Jetzt ist Ihre Meinung zu *Johnny English 3: Brandneuer Trailer zum Film mit Rowan Atkinson* gefragt. 

Bitte beachten Sie: Der Kommentarbereich wird gemäß der  Forenregeln moderiert. Allgemeine Fragen und Kritik zu Online-Artikeln von PC Games Hardware sind im Feedback-Unterforum zu veröffentlichen und nicht im Kommentarthread zu einer News. Dort werden sie ohne Nachfragen entfernt.

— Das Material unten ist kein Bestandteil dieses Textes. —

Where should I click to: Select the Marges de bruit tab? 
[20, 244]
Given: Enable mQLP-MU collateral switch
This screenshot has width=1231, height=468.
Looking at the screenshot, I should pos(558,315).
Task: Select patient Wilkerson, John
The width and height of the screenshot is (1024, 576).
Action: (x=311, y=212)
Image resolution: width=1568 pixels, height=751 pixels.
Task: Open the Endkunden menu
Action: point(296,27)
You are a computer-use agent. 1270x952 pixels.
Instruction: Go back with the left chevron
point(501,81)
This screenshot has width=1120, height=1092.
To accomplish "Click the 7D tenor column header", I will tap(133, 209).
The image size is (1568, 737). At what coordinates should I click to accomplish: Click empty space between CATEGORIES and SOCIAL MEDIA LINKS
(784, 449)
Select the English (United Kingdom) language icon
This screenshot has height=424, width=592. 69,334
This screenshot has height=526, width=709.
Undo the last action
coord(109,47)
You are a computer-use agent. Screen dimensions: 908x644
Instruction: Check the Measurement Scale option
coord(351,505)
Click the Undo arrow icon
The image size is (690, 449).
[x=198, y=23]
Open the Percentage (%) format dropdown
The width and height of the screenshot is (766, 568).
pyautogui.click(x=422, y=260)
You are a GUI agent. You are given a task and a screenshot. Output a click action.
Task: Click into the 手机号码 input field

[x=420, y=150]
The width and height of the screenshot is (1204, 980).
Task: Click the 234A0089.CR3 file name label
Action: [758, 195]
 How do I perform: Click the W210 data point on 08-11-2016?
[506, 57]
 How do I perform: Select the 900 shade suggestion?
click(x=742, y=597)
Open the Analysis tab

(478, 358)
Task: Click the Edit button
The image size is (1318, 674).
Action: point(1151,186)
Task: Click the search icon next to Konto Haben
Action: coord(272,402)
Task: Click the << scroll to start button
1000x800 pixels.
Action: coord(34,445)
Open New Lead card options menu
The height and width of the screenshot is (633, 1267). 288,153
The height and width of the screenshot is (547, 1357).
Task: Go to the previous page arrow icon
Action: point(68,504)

			Dieser Inhalt steht nur eingeloggten Mitgliedern zur Verfügung.
        

 Zurück zum Artikel: *Johnny English 3: Brandneuer Trailer zum Film mit Rowan Atkinson*


----------



## Kondar (27. September 2018)

Fände was in Richtung Blackadder zwar lustiger aber mal schauen.


----------



## DaBo87 (27. September 2018)

Auch wenn es eh mehr in Richtung Slapstick gehen wird, für mich bleibt er einfach Mr. Bean (und zwar die gute Version aus der Serie, nicht die aus den ganzen Filmen) und daher tu ich mich bei solchen Filmen schwer.
Was aber immer wieder interessant ist: Rowan Atkinson scheint äußerlich nur sehr langsam zu altern (oder sah schon immer älter aus, je nach dem wie man es betrachtet). Das hätte ich auch gern


----------



## sauerlandboy79 (27. September 2018)

DaBo87 schrieb:


> Auch wenn es eh mehr in Richtung Slapstick gehen wird, für mich bleibt er einfach Mr. Bean (und zwar die gute Version aus der Serie, nicht die aus den ganzen Filmen) und daher tu ich mich bei solchen Filmen schwer.
> Was aber immer wieder interessant ist: Rowan Atkinson scheint äußerlich nur sehr langsam zu altern (oder sah schon immer älter aus, je nach dem wie man es betrachtet). Das hätte ich auch gern


Einschließlich Gummigesicht und X-Beinen-Gang? Ähhhhhhh... Überleg es dir nochmal.


----------



## DaBo87 (27. September 2018)

sauerlandboy79 schrieb:


> Einschließlich Gummigesicht und X-Beinen-Gang? Ähhhhhhh... Überleg es dir nochmal.



Ach was solls, dann bleibt man im Gespräch und fällt auf


----------



## Bevier (27. September 2018)

DaBo87 schrieb:


> Was aber immer wieder interessant ist: Rowan Atkinson scheint äußerlich nur sehr langsam zu altern (oder sah schon immer älter aus, je nach dem wie man es betrachtet). Das hätte ich auch gern



So toll ist es nicht mit über 30 regelmäßig nach dem Perso gefragt zu werden, wenn man Alkohol kaufen oder auch nur Lotto spielen möchte. Mit 40 wird's dann noch schlimmer, wenn deine Freundin dir ständig neidisch vorwirft du siehst jünger aus als sie und du dir denkst, eine die wirklich jünger aussieht wäre dir zu unreif... ^^


----------



## Redbull0329 (27. September 2018)

Bevier schrieb:


> So toll ist es nicht mit über 30 regelmäßig nach dem Perso gefragt zu werden, wenn man Alkohol kaufen oder auch nur Lotto spielen möchte. Mit 40 wird's dann noch schlimmer, wenn deine Freundin dir ständig neidisch vorwirft du siehst jünger aus als sie und du dir denkst, eine die wirklich jünger aussieht wäre dir zu unreif... ^^



Ich zeige auf die Frage grundsätzlich nur meinen Führerschein. Dann sehen die Leute sofort, wie dämlich das war 



sauerlandboy79 schrieb:


> Einschließlich Gummigesicht und X-Beinen-Gang? Ähhhhhhh... Überleg es dir nochmal.



Dafür auch einschließlich Millionen auf dem Konto und hübscher Freundin


----------